Work required: Arrange the lines from the line with "You are a GUI agent. The screenshot is 744×2576." up to and including the line with "体験 [体験 (9個の項目)] (435, 1650)" as a JSON list of strings, one string per line, with blank lines left out.

Item-finding records:
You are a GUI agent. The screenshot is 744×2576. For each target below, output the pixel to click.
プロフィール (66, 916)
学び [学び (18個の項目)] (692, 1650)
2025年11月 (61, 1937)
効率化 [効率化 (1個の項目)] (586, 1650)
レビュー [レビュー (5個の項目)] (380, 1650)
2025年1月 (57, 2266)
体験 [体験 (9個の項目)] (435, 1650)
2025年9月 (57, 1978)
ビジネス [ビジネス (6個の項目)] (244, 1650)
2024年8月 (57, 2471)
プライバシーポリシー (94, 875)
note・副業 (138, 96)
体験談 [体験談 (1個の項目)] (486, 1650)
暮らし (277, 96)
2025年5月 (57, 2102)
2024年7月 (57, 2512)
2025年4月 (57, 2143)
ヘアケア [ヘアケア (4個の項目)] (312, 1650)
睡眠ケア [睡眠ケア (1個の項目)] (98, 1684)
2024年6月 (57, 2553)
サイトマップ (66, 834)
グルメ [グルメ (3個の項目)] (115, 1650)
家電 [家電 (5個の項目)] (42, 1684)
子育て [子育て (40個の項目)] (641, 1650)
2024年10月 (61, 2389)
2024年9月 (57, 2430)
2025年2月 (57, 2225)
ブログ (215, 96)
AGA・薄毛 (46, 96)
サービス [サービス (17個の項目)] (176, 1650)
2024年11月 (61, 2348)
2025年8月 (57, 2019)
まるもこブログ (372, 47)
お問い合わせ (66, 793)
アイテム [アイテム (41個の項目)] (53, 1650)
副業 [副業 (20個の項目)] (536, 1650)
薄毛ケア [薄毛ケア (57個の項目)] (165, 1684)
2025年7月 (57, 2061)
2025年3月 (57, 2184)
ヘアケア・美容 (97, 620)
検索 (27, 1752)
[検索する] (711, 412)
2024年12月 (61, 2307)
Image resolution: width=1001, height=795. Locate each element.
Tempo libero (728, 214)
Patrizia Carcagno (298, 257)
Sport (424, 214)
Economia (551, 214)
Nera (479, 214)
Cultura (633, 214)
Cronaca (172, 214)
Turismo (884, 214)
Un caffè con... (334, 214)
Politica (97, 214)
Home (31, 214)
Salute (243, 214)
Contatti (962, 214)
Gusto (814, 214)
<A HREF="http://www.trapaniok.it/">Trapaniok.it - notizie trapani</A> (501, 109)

* * *

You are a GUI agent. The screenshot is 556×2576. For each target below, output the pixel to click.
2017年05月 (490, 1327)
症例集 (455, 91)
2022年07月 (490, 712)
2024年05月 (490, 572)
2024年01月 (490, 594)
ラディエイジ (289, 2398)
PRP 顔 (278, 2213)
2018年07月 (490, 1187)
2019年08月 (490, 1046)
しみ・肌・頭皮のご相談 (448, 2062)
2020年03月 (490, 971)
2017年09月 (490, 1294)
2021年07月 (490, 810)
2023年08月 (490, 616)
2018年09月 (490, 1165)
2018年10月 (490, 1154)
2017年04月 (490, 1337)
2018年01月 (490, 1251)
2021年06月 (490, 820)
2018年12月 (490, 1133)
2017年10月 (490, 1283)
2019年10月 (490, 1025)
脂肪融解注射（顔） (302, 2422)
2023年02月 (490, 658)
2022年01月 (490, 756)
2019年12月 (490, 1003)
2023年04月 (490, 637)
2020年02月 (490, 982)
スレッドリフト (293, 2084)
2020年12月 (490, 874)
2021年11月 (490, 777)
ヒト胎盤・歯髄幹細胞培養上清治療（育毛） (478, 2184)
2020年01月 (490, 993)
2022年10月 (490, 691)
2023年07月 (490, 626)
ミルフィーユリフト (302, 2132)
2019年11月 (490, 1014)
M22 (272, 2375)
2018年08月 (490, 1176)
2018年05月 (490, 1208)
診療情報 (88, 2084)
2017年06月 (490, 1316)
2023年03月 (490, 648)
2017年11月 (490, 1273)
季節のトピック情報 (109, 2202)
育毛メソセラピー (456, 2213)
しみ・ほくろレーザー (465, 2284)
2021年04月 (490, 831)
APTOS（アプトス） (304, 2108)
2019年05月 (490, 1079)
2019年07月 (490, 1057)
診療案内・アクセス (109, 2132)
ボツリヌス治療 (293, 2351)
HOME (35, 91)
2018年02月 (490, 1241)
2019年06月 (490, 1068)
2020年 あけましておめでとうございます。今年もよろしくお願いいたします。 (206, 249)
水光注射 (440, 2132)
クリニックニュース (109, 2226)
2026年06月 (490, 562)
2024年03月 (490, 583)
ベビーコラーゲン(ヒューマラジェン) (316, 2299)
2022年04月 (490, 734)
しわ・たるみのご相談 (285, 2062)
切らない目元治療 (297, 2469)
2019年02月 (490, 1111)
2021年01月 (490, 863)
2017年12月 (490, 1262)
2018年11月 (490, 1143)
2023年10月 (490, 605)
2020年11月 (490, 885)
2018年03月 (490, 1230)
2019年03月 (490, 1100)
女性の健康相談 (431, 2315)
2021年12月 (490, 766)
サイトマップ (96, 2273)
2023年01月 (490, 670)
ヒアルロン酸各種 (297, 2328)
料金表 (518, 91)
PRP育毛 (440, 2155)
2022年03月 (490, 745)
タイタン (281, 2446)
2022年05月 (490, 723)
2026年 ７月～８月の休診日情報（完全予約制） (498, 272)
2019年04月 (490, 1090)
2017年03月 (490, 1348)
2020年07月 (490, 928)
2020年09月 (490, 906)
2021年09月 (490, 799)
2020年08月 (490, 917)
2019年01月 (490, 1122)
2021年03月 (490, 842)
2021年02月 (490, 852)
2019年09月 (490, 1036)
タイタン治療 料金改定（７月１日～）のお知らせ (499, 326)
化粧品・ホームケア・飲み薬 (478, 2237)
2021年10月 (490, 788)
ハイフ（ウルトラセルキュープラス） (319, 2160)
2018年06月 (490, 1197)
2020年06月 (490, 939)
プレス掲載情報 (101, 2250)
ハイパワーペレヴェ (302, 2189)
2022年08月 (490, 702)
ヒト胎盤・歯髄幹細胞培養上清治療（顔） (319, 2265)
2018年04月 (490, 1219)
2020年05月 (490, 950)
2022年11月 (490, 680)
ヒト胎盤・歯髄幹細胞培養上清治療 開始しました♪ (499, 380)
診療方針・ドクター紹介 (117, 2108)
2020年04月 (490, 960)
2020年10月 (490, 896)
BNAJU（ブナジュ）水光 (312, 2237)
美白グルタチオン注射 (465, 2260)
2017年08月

Output for this task:
[
  "You are a GUI agent. The screenshot is 744×2576. For each target below, output the pixel to click.",
  "プロフィール (66, 916)",
  "学び [学び (18個の項目)] (692, 1650)",
  "2025年11月 (61, 1937)",
  "効率化 [効率化 (1個の項目)] (586, 1650)",
  "レビュー [レビュー (5個の項目)] (380, 1650)",
  "2025年1月 (57, 2266)",
  "体験 [体験 (9個の項目)] (435, 1650)"
]